LISTED ENTRIES: Begin

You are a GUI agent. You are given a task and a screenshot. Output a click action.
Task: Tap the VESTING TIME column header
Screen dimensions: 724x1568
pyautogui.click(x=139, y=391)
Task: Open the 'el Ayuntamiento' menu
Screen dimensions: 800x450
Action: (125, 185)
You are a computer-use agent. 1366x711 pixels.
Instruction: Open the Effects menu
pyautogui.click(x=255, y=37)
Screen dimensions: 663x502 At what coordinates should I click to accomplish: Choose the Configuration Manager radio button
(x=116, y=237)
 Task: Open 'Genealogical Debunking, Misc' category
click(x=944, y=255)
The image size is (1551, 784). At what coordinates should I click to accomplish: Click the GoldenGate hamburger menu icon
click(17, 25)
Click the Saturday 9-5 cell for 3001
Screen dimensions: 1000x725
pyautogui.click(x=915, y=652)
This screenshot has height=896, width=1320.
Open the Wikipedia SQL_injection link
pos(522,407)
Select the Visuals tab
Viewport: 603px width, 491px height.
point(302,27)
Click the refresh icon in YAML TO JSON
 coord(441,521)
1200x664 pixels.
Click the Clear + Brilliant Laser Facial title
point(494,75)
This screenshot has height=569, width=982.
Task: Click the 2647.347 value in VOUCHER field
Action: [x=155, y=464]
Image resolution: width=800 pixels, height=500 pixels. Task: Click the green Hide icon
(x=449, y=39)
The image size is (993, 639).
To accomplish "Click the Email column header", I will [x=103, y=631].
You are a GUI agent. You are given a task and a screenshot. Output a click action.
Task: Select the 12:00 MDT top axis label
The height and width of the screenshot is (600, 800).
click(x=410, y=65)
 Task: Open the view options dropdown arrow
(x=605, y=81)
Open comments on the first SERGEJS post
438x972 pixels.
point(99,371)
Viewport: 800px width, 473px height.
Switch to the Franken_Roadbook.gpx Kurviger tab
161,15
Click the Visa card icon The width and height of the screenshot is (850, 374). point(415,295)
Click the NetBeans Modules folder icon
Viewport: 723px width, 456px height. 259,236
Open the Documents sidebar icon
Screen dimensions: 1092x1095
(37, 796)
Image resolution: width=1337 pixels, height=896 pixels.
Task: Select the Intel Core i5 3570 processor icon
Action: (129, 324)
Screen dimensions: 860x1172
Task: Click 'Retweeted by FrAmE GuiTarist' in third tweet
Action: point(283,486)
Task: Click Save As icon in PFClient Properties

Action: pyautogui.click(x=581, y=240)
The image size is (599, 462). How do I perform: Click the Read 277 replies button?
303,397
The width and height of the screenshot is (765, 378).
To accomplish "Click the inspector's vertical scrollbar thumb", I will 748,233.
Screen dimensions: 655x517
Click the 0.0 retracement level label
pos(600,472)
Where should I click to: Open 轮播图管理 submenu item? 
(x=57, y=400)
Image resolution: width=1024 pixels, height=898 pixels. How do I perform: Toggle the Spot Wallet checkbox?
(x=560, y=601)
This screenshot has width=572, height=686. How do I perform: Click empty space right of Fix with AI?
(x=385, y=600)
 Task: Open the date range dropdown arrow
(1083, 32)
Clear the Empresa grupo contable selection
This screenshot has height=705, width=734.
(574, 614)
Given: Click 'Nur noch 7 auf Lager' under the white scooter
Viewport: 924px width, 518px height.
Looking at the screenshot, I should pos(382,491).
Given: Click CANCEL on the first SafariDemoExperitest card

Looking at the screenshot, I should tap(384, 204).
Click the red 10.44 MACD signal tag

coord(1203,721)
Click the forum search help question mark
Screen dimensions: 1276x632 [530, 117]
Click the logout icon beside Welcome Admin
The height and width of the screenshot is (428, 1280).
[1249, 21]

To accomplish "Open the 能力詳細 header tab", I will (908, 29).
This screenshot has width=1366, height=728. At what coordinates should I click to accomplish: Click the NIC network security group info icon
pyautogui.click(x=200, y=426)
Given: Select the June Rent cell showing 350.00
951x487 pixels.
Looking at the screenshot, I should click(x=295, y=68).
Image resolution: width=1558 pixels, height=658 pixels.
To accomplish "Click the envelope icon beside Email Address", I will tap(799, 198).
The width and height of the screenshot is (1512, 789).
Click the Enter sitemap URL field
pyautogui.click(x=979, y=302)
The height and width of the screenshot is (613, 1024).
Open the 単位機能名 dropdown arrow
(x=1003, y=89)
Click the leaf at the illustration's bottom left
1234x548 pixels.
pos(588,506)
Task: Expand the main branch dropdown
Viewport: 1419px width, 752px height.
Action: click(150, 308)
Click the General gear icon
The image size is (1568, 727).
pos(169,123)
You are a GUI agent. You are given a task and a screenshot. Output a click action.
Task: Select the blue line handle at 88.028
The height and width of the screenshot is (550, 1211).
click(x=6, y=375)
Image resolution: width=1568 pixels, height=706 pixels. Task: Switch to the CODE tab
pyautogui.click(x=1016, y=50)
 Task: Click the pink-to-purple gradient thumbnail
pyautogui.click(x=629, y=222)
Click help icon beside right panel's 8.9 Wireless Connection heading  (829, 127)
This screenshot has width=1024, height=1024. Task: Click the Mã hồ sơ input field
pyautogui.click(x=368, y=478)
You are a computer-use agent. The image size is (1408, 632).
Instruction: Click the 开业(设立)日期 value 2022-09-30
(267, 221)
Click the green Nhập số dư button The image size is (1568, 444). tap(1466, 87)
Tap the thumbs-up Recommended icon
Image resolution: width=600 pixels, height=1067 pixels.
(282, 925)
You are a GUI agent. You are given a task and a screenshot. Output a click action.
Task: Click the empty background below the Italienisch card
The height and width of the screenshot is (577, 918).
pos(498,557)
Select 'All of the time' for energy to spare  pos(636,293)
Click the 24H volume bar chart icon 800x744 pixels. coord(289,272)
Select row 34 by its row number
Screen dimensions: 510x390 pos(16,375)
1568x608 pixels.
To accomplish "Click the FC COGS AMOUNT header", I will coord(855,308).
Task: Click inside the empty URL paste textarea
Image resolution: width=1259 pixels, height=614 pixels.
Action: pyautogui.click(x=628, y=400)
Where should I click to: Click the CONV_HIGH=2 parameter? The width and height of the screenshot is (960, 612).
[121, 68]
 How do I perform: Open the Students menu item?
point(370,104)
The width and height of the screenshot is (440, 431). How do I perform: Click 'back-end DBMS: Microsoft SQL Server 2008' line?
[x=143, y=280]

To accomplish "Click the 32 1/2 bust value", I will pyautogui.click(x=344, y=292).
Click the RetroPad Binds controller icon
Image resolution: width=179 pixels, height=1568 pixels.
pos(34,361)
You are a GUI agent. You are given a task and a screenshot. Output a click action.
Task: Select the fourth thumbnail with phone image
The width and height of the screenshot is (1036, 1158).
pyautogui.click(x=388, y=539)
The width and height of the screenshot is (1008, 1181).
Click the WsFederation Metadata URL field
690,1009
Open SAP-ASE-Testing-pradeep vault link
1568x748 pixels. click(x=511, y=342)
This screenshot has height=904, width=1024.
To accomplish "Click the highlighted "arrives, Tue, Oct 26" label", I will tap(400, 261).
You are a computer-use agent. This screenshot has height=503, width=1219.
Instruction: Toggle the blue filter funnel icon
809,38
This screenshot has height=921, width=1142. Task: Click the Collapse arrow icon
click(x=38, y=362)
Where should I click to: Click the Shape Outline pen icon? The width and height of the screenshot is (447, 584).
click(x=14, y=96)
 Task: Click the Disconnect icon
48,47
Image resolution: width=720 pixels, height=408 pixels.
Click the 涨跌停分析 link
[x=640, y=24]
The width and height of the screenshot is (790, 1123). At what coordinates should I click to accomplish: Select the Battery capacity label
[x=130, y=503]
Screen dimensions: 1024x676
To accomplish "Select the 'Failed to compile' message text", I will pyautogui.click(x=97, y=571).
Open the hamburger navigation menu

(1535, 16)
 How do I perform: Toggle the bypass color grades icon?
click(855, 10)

LISTED ENTRIES: End

PROBLEM DETAILS — Look over the records above and filter for each line with the word "header".

THE ANSWER —
Task: Tap the VESTING TIME column header
To accomplish "Click the Email column header", I will [x=103, y=631].
To accomplish "Open the 能力詳細 header tab", I will (908, 29).
To accomplish "Click the FC COGS AMOUNT header", I will coord(855,308).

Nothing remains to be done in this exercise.